Element and text position data
--- Start ---

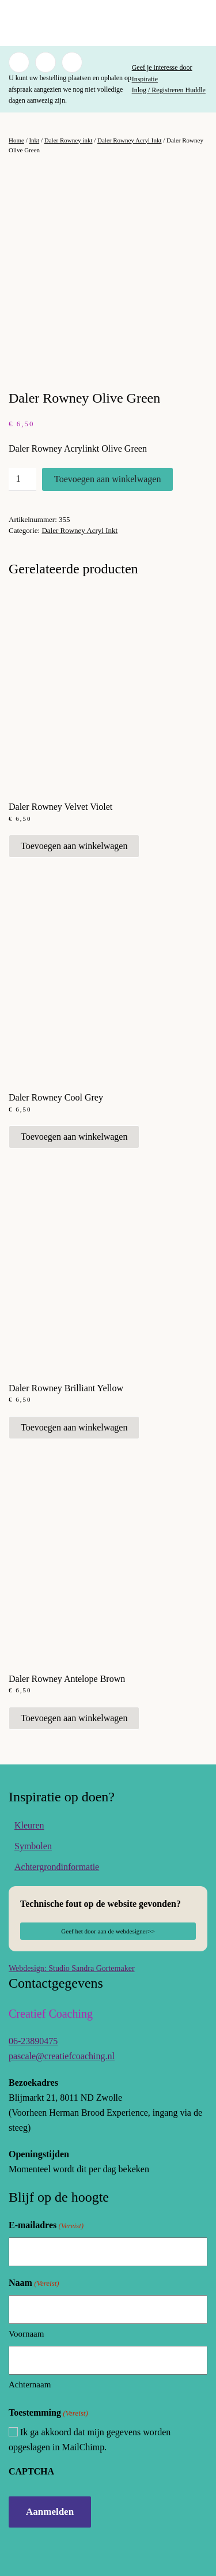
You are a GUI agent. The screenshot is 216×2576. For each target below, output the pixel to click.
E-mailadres (46, 2226)
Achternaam (30, 2384)
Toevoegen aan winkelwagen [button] (74, 846)
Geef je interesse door (162, 67)
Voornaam (26, 2333)
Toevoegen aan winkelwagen (107, 479)
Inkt (34, 140)
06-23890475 (33, 2041)
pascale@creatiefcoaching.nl (62, 2056)
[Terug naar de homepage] (108, 23)
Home (16, 140)
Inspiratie (145, 79)
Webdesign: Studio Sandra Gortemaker (72, 1968)
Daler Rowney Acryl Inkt (129, 140)
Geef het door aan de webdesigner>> (107, 1931)
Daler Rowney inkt (68, 140)
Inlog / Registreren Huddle (169, 90)
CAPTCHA (31, 2471)
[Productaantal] (22, 479)
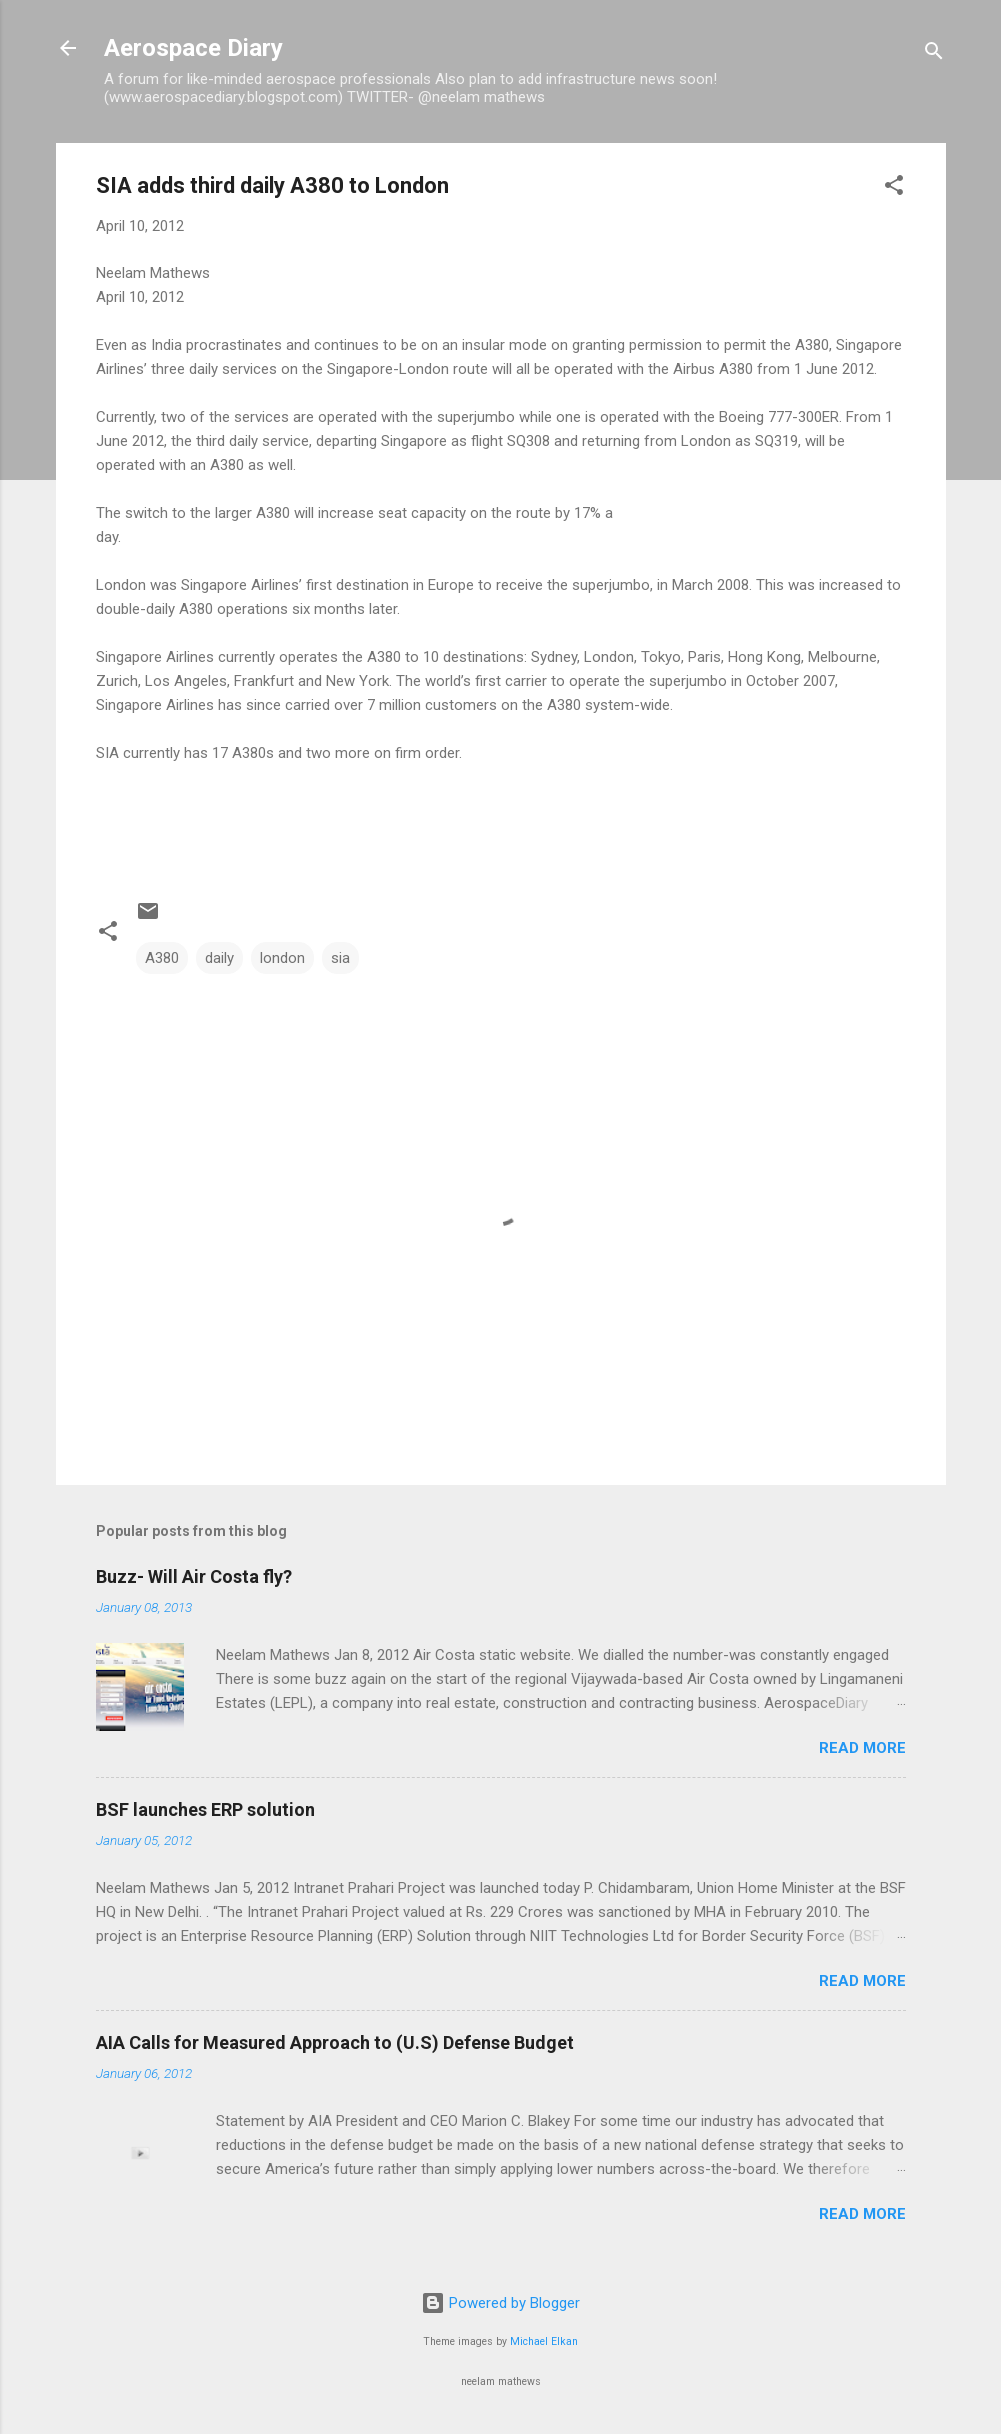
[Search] (934, 54)
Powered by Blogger (500, 2303)
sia (340, 958)
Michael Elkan (544, 2341)
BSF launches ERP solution (205, 1809)
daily (219, 958)
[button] (894, 188)
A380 (162, 958)
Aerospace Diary (193, 48)
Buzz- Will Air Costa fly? (194, 1576)
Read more (862, 1748)
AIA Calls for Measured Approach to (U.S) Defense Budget (335, 2042)
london (282, 958)
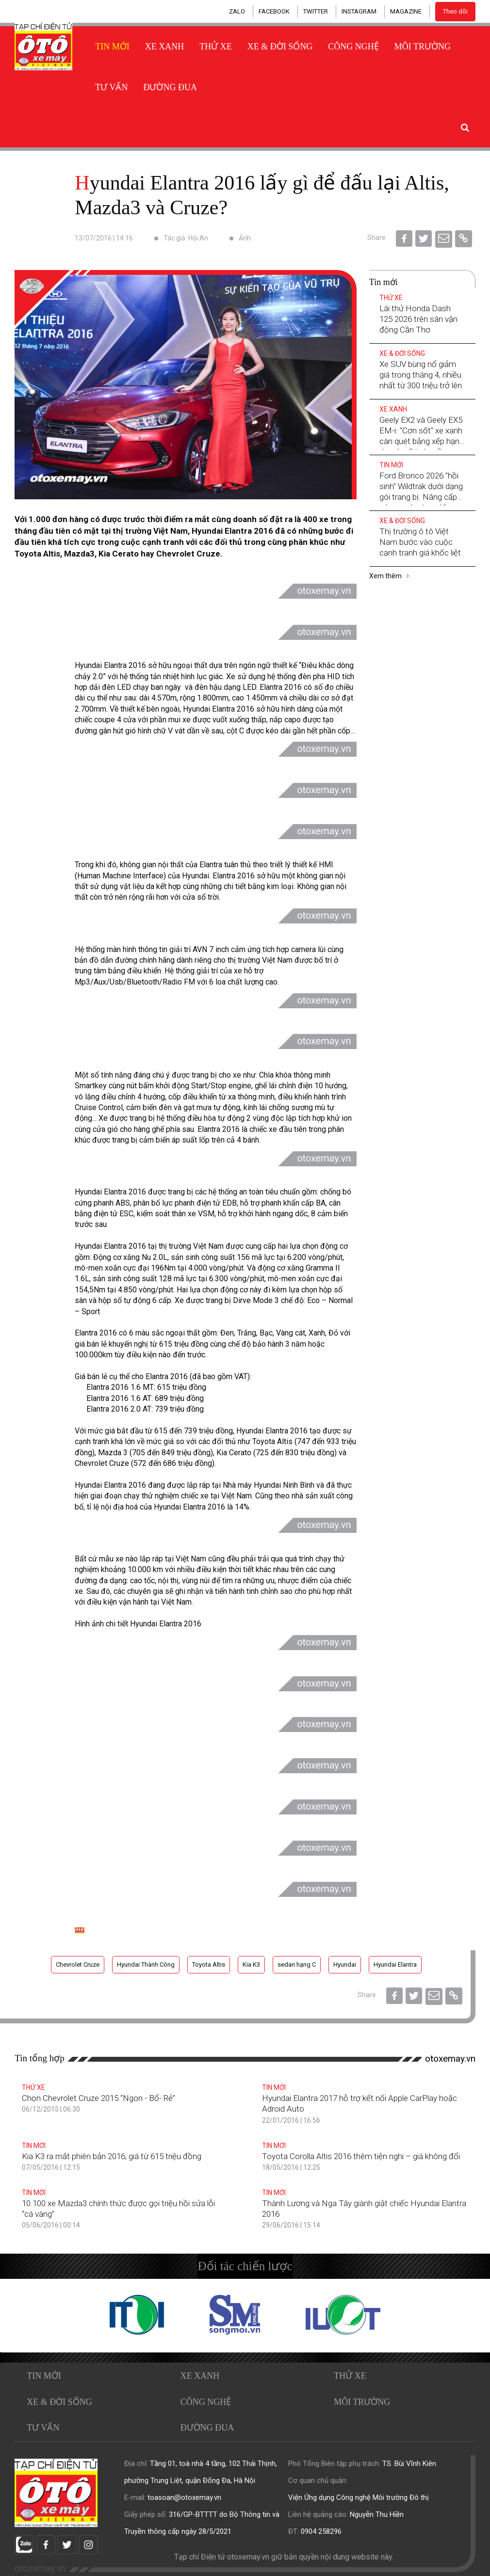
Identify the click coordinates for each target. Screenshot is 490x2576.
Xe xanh (164, 46)
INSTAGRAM (359, 11)
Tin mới (112, 46)
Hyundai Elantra (395, 1964)
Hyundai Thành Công (146, 1964)
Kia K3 (251, 1964)
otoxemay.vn (450, 2058)
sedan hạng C (297, 1964)
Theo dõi (455, 11)
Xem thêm (389, 576)
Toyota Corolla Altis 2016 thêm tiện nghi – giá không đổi (361, 2156)
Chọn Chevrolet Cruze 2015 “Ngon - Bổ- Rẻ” (98, 2098)
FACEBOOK (274, 11)
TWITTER (315, 11)
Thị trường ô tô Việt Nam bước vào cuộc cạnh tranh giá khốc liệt (420, 541)
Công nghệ (353, 46)
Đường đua (170, 87)
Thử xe (215, 46)
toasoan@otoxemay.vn (184, 2497)
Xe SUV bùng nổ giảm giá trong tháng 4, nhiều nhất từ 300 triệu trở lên (420, 374)
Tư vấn (111, 87)
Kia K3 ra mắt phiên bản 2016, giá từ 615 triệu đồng (111, 2156)
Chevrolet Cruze (77, 1964)
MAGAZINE (406, 11)
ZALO (237, 11)
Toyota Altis (208, 1964)
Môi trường (422, 46)
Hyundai (344, 1964)
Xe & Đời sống (280, 46)
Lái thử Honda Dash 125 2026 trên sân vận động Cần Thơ (418, 318)
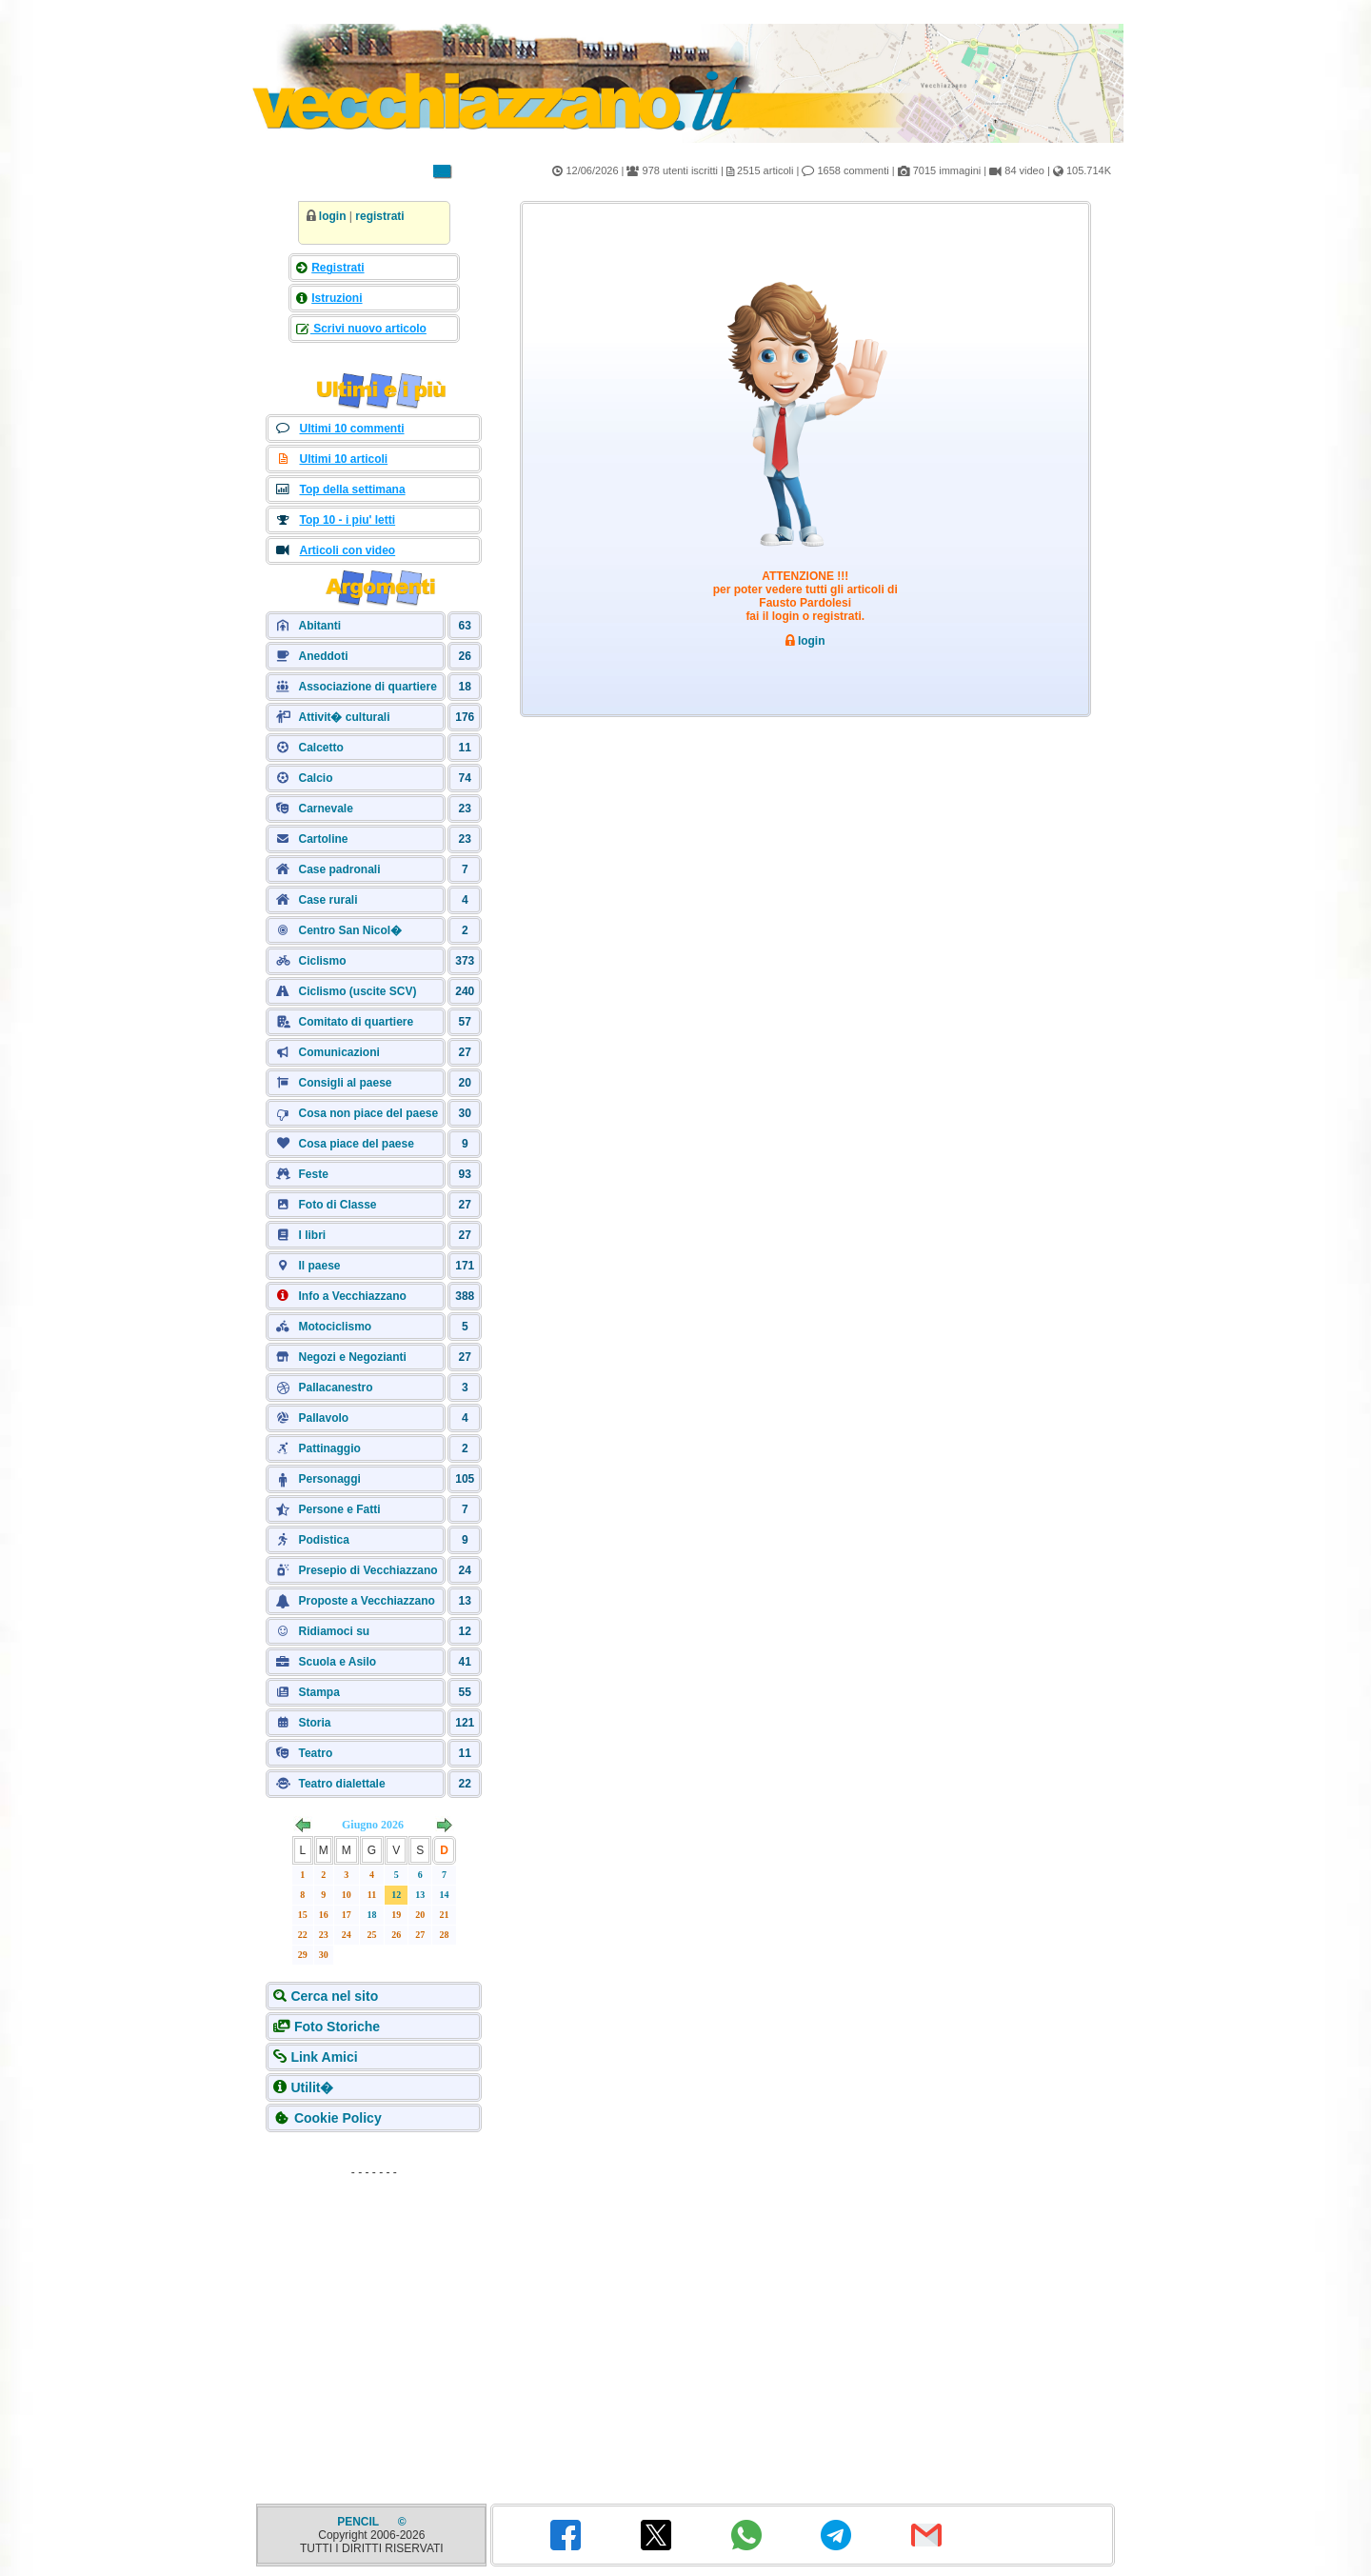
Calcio (315, 778)
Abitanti (319, 625)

--- End ---

Copy the records word for word, from the very start through the line that contains "Hyundai Elantra (395, 1964)", including that line. Leave out the pictures.

• _Output for this task_:
You are a GUI agent. The screenshot is 216×2576. For each target below, output the pixel to click.
E-mailadres (46, 2226)
Achternaam (30, 2384)
Toevoegen aan winkelwagen [button] (74, 846)
Geef je interesse door (162, 67)
Voornaam (26, 2333)
Toevoegen aan winkelwagen (107, 479)
Inkt (34, 140)
06-23890475 (33, 2041)
pascale@creatiefcoaching.nl (62, 2056)
[Terug naar de homepage] (108, 23)
Home (16, 140)
Inspiratie (145, 79)
Webdesign: Studio Sandra Gortemaker (72, 1968)
Daler Rowney Acryl Inkt (129, 140)
Geef het door aan de webdesigner>> (107, 1931)
Daler Rowney inkt (68, 140)
Inlog / Registreren Huddle (169, 90)
CAPTCHA (31, 2471)
[Productaantal] (22, 479)
[Search] (934, 54)
Powered by Blogger (500, 2303)
sia (340, 958)
Michael Elkan (544, 2341)
BSF launches ERP solution (205, 1809)
daily (219, 958)
[button] (894, 188)
A380 (162, 958)
Aerospace Diary (193, 48)
Buzz- Will Air Costa fly? (194, 1576)
Read more (862, 1748)
AIA Calls for Measured Approach to (U.S) Defense Budget (335, 2042)
london (282, 958)
Identify the click coordinates for each target. Screenshot is 490x2576.
Xe xanh (164, 46)
INSTAGRAM (359, 11)
Tin mới (112, 46)
Hyundai Elantra (395, 1964)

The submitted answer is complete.